**Provided material:**
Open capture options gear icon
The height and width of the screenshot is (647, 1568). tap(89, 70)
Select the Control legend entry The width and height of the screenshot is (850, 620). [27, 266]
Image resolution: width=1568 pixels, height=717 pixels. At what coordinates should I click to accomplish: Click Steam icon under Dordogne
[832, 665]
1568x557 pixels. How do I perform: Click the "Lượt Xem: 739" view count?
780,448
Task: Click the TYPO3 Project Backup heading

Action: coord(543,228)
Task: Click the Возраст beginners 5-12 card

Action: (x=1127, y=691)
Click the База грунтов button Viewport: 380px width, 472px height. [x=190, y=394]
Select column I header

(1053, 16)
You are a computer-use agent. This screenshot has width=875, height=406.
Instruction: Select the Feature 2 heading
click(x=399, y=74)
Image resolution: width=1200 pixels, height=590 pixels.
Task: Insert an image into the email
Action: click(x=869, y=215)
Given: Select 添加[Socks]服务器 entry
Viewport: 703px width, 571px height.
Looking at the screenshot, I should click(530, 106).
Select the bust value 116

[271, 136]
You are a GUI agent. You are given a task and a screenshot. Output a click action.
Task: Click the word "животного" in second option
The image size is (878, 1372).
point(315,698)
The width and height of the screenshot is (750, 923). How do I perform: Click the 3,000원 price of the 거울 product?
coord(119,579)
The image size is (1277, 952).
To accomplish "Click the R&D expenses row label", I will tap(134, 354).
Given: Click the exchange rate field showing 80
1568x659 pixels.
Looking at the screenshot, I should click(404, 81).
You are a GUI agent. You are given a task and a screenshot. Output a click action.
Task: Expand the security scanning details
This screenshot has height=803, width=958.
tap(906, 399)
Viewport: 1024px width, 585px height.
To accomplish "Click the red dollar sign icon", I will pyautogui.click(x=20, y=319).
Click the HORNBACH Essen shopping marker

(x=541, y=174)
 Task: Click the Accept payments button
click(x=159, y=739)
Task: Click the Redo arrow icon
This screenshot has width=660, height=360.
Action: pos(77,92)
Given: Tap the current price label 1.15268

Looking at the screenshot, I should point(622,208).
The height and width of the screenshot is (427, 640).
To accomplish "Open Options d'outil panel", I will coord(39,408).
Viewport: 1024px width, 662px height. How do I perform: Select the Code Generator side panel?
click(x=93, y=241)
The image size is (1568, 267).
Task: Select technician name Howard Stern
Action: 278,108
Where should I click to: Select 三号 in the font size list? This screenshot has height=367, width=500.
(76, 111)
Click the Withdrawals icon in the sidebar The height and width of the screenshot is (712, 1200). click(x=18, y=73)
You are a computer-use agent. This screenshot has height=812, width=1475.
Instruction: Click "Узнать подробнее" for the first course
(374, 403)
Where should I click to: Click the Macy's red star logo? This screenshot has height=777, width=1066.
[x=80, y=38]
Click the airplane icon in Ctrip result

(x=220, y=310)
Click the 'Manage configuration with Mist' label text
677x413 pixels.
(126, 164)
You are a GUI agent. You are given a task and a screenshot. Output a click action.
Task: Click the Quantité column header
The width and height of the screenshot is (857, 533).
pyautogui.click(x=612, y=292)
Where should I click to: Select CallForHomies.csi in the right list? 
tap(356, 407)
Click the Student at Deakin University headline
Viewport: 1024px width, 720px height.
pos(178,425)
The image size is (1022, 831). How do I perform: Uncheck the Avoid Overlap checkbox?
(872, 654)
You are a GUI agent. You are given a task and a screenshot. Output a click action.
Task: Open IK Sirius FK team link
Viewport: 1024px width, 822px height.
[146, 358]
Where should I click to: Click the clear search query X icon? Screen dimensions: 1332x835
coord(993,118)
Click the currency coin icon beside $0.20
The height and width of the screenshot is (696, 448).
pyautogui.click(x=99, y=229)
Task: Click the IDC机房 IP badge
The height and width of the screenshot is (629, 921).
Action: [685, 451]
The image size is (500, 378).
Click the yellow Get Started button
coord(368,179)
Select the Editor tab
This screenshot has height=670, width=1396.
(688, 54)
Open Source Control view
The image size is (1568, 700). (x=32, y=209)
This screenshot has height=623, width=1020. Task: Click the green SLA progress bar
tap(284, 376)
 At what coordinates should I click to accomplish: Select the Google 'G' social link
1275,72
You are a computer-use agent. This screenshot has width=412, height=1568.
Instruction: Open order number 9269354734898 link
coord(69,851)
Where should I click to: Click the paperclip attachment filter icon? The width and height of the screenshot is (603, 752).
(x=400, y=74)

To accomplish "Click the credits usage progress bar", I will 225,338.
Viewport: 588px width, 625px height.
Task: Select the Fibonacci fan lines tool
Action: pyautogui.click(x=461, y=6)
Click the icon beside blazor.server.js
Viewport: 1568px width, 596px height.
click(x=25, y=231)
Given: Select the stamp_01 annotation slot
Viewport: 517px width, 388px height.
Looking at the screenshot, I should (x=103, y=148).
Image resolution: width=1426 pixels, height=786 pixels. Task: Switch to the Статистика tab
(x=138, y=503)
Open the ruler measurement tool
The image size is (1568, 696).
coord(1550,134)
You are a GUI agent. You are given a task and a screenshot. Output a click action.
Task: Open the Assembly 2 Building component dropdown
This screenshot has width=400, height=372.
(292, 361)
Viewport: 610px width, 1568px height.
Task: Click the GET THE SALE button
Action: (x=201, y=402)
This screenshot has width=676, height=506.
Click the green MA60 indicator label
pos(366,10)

**Work order:**
Pull out the lines above in which the word "beside" appears.

**Reply to the exercise:**
Click the currency coin icon beside $0.20
Click the icon beside blazor.server.js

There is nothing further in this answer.